• **Required task a**
Lay out the records as a JSON list of strings, one string per line and blank lines omitted, starting with the line containing "Given: Check the Spikey Bits row checkbox" and going on through the end of the records, with the pictures left out.
begin Selected extract
How I saved 100s of hours of work for a local company using Python and python-docx (N00B Friendly) [Part 2/2]

By coderad on 4/10/2025

So in last week's post we got our hands on our word documents and then wrote a Python script to extract the data we need from each one. We used that data to build us a folder of .csv files corresponding to each document with the pared-down data inside.

Quick and easy, and now we have all our fire alarm system device information in files with the address of the building or complex or facility (as the filename) in a fraction of the amount of time it would have taken to compile the information manually.

And we didn't blow anything up! Trust me you do not want the fire department called, there's so much more paperwork surrounding that as I've learned from this gig.

_{Souce: KlingAI}

Getting Started

.CSVs in hand, it's time to integrate the data into the new reports! This essentially the reverse of the first part with a twist; we're still scanning for tables and iterating through them, we're just pasting the new data instead of copying old data.
end Selected extract
• **Required task b**
Proceed with the post on filling the new fire alarm reports from the .csv files, picking up after its last sentence.
begin Task data
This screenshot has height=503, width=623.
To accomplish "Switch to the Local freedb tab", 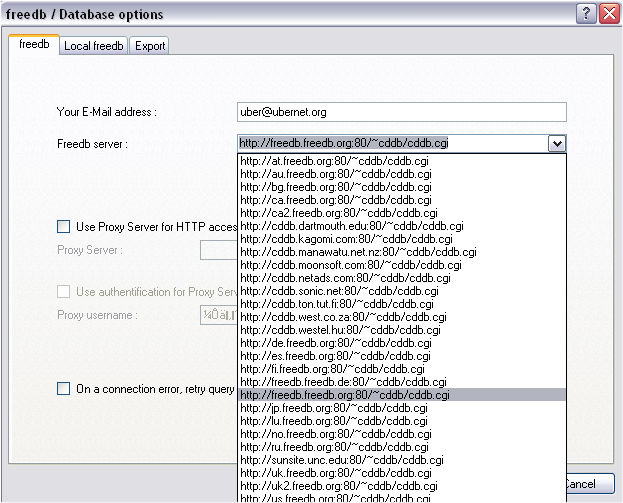I will [93, 46].
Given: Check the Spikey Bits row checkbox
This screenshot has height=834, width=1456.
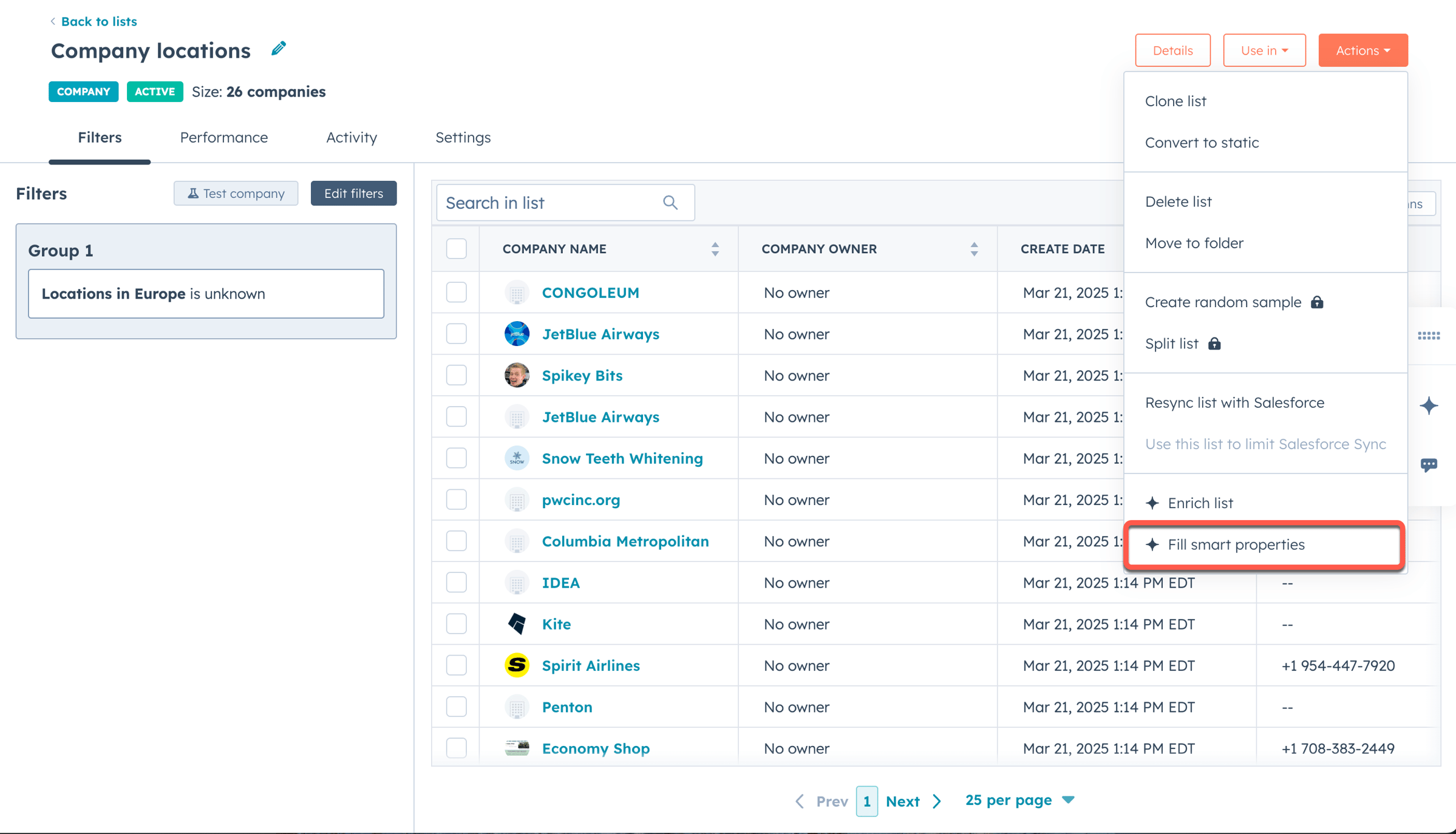Looking at the screenshot, I should [457, 375].
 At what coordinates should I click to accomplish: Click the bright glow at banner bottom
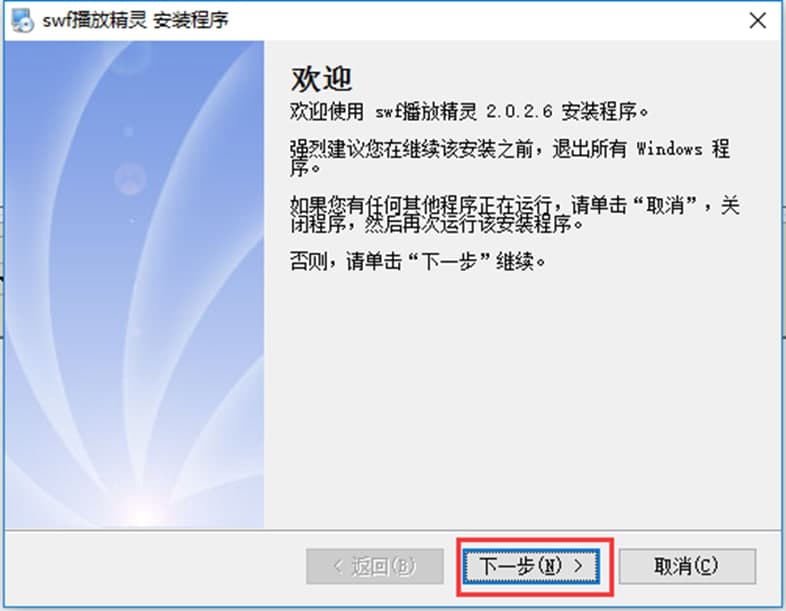[x=143, y=512]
end Task data
• **Exercise result a**
[
  "Given: Check the Spikey Bits row checkbox",
  "This screenshot has height=834, width=1456.",
  "Looking at the screenshot, I should [457, 375].",
  " At what coordinates should I click to accomplish: Click the bright glow at banner bottom",
  "[x=143, y=512]"
]

• **Exercise result b**
As always, we start with our imports, which will be the same as in FetchData.py, with one addition:

import os
import docx
import csv
import math

We have os for file system and docx and csv for working with docx and csv files. We added math for access to the ceiling function, which we'll be using later on to calculate the number of pages we need for our output report.

Finding our Target Table

With our original source sheets, the only tables in there were ones that contained the data we need. In our new integrated report, the fire alarm devices start on page 13. So we're going to need a unique marker, something that differentiates our table from the other dozen tables that we don't care about. A quick scan of the report template shows that our table says "Device Location" in the top left cell, and none of the other tables do, so there's our hook! We're also going to be dealing with multiple tables eventually, so we'll support that as well:

def find_device_tables(doc):
    tables = []
    for table in doc.tables:
        if table.rows and table.rows[0].cells and table.rows[0].cells[0].text.strip() == "Device Location":
            tables.append(table)
    return tables

What are we up to here?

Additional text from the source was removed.